[Start of RECORDS]
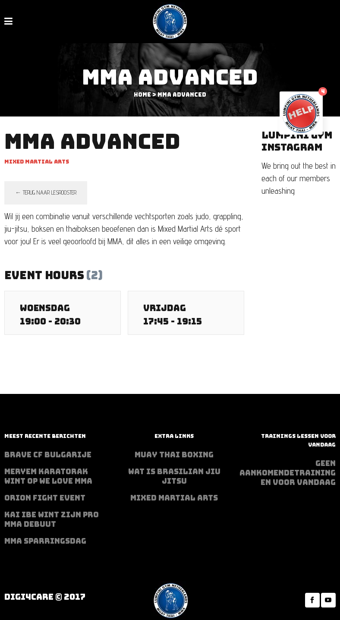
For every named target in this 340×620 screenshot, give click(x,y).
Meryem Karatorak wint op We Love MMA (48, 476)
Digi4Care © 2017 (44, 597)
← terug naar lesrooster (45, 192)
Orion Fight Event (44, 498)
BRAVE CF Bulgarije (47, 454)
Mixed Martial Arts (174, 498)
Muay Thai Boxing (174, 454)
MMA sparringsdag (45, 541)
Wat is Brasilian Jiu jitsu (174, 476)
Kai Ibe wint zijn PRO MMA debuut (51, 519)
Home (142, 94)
[End of RECORDS]
[Start of RECORDS]
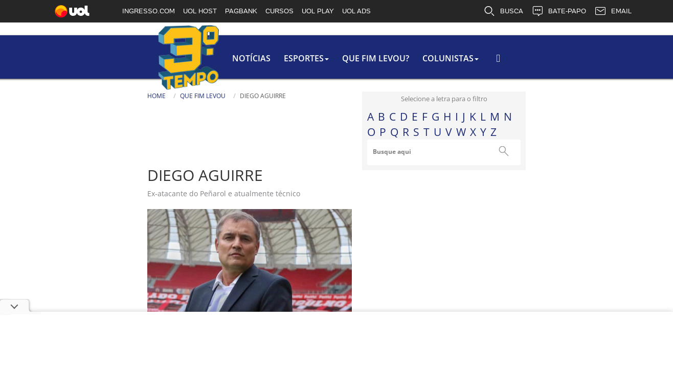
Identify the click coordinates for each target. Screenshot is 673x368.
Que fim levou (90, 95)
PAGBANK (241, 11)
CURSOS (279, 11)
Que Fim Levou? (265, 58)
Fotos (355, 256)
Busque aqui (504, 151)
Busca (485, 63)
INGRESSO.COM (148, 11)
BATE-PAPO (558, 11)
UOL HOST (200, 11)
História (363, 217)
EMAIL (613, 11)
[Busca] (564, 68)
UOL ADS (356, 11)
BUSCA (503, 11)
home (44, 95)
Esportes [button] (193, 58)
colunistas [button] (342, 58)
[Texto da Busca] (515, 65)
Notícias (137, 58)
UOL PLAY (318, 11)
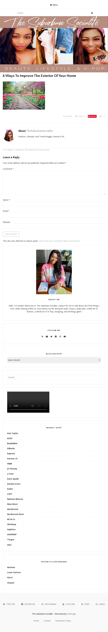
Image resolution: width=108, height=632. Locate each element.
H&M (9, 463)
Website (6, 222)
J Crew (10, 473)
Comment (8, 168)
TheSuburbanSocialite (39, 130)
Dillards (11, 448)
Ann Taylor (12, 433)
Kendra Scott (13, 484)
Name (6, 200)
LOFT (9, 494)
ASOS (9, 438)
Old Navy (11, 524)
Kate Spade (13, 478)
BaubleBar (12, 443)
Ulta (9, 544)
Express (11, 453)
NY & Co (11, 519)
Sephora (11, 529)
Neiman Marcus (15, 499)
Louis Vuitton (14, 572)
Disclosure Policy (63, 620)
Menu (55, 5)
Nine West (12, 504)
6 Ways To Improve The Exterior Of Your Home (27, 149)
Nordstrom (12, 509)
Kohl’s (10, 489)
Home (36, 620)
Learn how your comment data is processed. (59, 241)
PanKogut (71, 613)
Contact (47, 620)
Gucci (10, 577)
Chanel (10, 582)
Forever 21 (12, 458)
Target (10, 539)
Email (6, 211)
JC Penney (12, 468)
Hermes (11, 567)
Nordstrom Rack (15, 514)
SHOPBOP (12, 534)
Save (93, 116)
[End of RECORDS]
Report every line of the items above that contains the word "wint", copying each such line in full.

Meryem Karatorak wint op We Love MMA (48, 476)
Kai Ibe wint zijn PRO MMA debuut (51, 519)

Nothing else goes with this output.